_EXTRACT TO READ_:
Question

Construction of a pangenome using multiple genome sequences and read data

0

Entering edit mode

3 months ago

shcho • 0

Hello I'm building a pangenome using the genome sequences and read data of multiple species belonging to the same genus. I have a question about the process.

Which of the two methods below is more accurate when performing the 'vg constract' process? Also, are there any websites or papers where I can verify the basis for this?

Method 1

Map the read data to each reference sequence (fasta1, fasta2, fasta3, ..., fasta10).
Explore genetic variants using the mapping results (using GATK or deepvariant).
Generate vcf files (vcf1, vcf2, vcf3, ..., vcf10) for each reference sequence (fasta1, fasta2, fasta3, ..., fasta10).
Perform 'vg constract' using the fasta1, fasta2, fasta3, ..., fasta10, vcf1, vcf2, vcf3, ..., vcf10 files.

Method 2

Merge the three reference sequences (fasta1, fasta2, fasta3, ..., fasta10) into a single sequence to create a merge reference sequence (fasta11).
Map the read data to the merge reference sequence (fasta11).
Create a vcf file (vcf11) based on the merge reference sequence (fasta11).
Perform 'vg constract' using the fasta11 and vcf11 files.

Thank you very much!

vg • 700 views

ADD COMMENT • link updated 3 months ago by colindaven 8.1k • written 3 months ago by shcho • 0

score 2 · Answer 1 · 2025-08-12

I would start using minigraph-cactus to create a pangenome from the genome fasta files alone. Alternatively PGGB. This will already give you a bunch of variants in VCF format.

Links here : https://github.com/colindaven/awesome-pangenomes

If you want to use short or long reads, you can align these to your GFA pangenome (don't use minigraph alone as it creates a less compatible rGFA, not GFA pangenome) using vg giraffe or graphaligner respectively.

Then people commonly use vg surject to a reference sequence, and use linear SNP callers like GATK or deepvariant. Why ? Because there are very few pangenome SNP callers, and they are feature poor and very slow.

_EXTRACTED ENTRIES_:
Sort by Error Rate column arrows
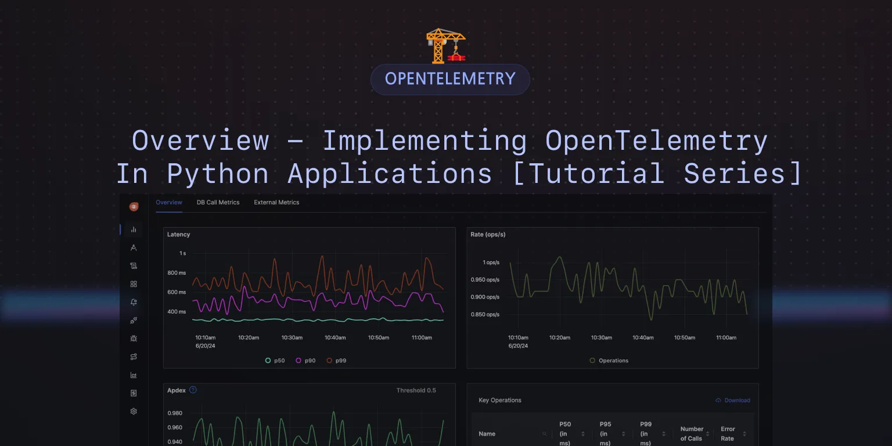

...

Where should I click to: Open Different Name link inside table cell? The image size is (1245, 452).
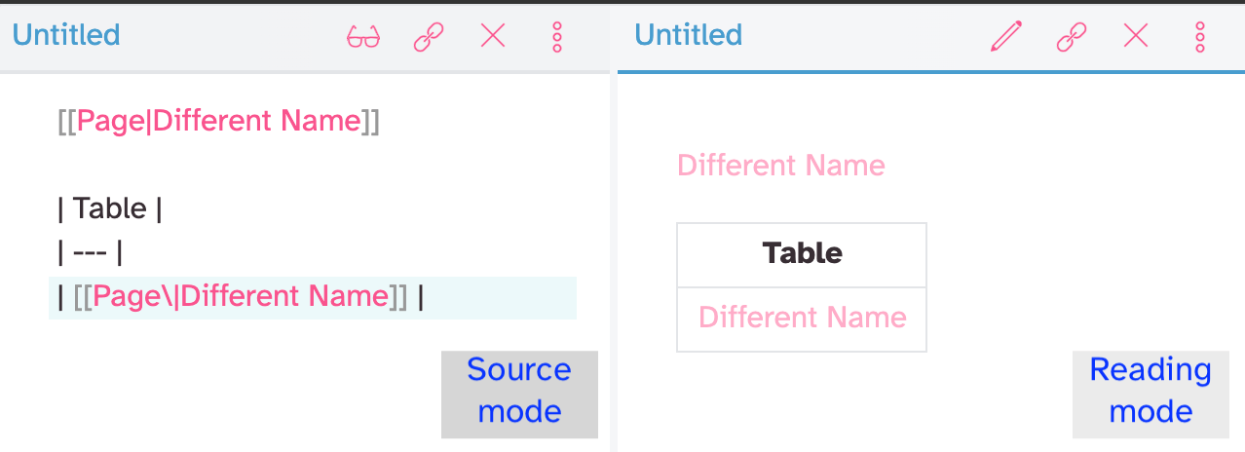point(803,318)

---

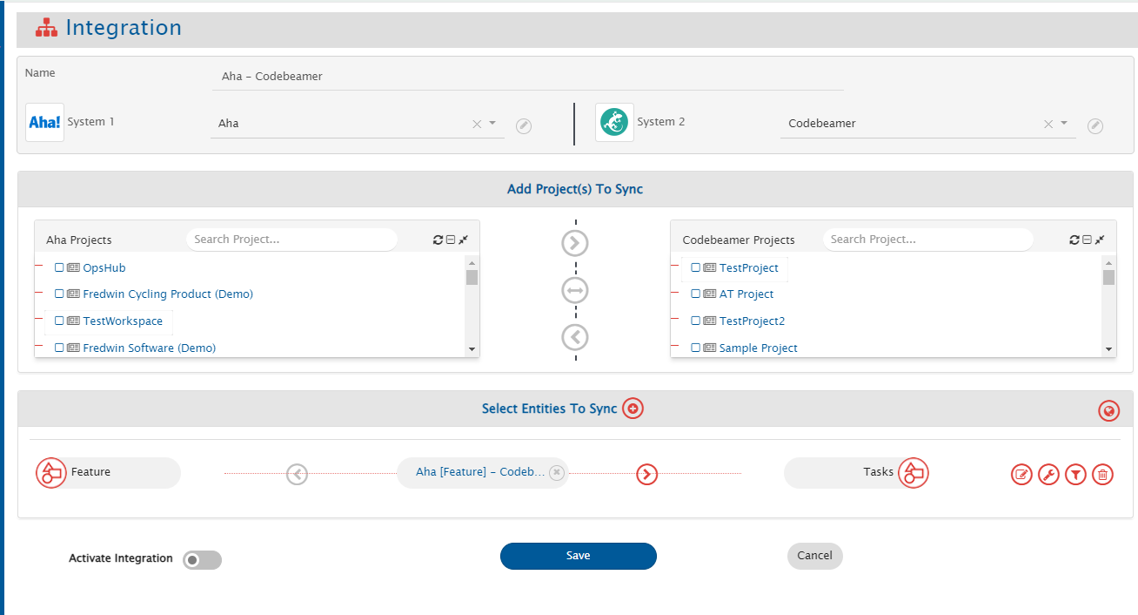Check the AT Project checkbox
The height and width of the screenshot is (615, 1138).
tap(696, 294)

_REQUIREMENT_: Transcribe the part of the pangenome forum thread between "Which of the" and "on the merge reference sequence (fasta11).", inclusive.

_RESPONSE FOR THIS EXERCISE_:
Which of the two methods below is more accurate when performing the 'vg constract' process? Also, are there any websites or papers where I can verify the basis for this?

Method 1

Map the read data to each reference sequence (fasta1, fasta2, fasta3, ..., fasta10).
Explore genetic variants using the mapping results (using GATK or deepvariant).
Generate vcf files (vcf1, vcf2, vcf3, ..., vcf10) for each reference sequence (fasta1, fasta2, fasta3, ..., fasta10).
Perform 'vg constract' using the fasta1, fasta2, fasta3, ..., fasta10, vcf1, vcf2, vcf3, ..., vcf10 files.

Method 2

Merge the three reference sequences (fasta1, fasta2, fasta3, ..., fasta10) into a single sequence to create a merge reference sequence (fasta11).
Map the read data to the merge reference sequence (fasta11).
Create a vcf file (vcf11) based on the merge reference sequence (fasta11).